## EXERCISE AIM
Could you report every line from the entries that includes the word "mode"?

## Stored records
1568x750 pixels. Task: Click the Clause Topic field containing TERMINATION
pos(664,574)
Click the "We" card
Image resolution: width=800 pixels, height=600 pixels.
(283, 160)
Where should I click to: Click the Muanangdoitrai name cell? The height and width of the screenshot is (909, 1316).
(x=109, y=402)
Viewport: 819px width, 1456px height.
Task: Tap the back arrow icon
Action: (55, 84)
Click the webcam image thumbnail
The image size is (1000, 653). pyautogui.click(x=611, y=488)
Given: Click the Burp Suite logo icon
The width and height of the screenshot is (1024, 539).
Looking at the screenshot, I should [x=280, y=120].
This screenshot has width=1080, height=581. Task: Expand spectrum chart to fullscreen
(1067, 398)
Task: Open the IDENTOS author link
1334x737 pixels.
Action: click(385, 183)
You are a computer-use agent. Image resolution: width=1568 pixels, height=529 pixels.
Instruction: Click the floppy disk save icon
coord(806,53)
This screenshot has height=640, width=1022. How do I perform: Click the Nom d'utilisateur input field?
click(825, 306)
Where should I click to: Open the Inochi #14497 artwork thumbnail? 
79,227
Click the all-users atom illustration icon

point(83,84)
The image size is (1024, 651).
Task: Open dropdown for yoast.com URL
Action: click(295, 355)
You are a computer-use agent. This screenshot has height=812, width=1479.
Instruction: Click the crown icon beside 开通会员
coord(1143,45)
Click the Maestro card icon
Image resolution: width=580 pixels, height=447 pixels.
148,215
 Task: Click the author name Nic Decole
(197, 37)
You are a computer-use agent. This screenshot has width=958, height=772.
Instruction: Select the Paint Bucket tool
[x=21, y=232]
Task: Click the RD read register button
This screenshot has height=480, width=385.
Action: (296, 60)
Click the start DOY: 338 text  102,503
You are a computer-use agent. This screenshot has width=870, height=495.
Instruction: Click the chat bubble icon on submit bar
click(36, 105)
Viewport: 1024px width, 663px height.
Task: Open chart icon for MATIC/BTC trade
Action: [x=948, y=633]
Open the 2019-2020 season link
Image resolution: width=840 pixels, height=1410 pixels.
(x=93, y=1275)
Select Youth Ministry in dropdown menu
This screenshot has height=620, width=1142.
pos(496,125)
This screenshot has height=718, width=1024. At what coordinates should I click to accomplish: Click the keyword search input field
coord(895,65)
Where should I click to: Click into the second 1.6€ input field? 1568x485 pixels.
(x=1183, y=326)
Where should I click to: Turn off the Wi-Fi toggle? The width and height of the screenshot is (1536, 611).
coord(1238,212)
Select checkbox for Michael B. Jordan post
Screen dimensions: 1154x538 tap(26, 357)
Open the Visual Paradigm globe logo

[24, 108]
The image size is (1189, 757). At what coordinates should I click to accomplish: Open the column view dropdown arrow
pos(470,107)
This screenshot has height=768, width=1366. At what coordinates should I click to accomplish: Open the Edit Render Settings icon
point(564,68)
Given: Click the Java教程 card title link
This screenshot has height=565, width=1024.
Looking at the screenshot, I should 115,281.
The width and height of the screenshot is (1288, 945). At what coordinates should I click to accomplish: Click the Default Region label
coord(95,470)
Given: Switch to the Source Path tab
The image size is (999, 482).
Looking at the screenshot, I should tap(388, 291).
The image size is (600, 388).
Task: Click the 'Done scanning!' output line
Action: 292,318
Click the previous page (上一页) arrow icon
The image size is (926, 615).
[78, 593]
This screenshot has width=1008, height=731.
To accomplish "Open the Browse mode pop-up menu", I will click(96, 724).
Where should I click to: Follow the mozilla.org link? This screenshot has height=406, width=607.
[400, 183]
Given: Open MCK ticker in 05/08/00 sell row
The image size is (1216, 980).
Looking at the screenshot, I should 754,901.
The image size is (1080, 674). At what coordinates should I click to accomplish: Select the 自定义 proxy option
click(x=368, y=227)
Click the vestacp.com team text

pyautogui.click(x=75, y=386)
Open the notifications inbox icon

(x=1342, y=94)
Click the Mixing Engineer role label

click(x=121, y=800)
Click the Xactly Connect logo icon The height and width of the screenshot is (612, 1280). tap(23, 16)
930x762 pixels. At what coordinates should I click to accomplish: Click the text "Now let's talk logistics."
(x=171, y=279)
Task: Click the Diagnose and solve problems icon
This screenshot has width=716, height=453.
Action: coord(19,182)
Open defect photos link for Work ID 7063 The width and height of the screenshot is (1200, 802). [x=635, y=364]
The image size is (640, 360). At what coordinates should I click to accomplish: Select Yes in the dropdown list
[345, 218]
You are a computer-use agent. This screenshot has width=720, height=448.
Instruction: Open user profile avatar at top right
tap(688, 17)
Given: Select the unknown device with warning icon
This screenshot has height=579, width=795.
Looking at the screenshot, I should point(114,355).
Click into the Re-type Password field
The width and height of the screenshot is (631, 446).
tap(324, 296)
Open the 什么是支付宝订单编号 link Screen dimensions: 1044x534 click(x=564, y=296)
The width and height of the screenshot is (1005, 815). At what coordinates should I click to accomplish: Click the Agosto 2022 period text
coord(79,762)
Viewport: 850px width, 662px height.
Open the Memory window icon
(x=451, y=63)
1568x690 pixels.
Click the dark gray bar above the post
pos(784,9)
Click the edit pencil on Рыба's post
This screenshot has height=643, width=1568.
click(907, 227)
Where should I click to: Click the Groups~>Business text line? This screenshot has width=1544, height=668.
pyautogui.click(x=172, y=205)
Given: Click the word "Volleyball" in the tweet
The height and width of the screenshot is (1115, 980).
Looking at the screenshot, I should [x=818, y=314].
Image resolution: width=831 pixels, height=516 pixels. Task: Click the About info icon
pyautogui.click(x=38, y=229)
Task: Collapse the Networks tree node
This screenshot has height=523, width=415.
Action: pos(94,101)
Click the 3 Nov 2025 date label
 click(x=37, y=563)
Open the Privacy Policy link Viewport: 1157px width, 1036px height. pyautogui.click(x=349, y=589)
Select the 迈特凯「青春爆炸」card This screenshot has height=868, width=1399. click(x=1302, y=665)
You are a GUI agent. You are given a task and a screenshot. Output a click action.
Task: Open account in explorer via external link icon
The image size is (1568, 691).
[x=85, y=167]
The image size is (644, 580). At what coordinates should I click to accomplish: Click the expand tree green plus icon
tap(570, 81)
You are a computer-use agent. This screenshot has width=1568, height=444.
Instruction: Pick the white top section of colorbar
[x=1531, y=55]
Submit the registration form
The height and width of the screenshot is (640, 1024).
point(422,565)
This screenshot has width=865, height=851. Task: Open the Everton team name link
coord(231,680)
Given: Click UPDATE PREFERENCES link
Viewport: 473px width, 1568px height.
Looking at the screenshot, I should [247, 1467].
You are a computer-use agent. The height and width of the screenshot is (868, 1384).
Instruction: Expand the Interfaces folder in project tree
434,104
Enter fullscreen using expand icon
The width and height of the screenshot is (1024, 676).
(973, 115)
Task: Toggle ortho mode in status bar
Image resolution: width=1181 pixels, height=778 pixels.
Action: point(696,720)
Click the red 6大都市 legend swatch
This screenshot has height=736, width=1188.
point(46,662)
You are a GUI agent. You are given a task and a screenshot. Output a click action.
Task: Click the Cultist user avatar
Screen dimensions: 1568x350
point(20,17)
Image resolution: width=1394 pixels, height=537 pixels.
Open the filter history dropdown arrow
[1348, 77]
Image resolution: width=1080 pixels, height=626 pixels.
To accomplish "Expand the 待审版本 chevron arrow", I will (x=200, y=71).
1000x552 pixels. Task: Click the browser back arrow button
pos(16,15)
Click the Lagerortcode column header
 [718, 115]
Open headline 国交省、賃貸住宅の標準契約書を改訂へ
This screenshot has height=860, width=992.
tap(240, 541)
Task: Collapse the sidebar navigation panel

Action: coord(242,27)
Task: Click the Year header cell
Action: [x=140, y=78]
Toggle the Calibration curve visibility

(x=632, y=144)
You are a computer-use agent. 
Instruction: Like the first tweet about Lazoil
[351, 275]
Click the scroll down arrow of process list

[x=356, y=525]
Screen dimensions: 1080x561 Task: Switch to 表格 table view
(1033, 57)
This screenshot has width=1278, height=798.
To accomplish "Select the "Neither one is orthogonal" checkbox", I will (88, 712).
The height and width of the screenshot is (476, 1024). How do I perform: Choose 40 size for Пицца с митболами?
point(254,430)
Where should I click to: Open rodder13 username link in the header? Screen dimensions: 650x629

## ANSWER TO THIS TASK
To accomplish "Open the Browse mode pop-up menu", I will click(96, 724).
Task: Toggle ortho mode in status bar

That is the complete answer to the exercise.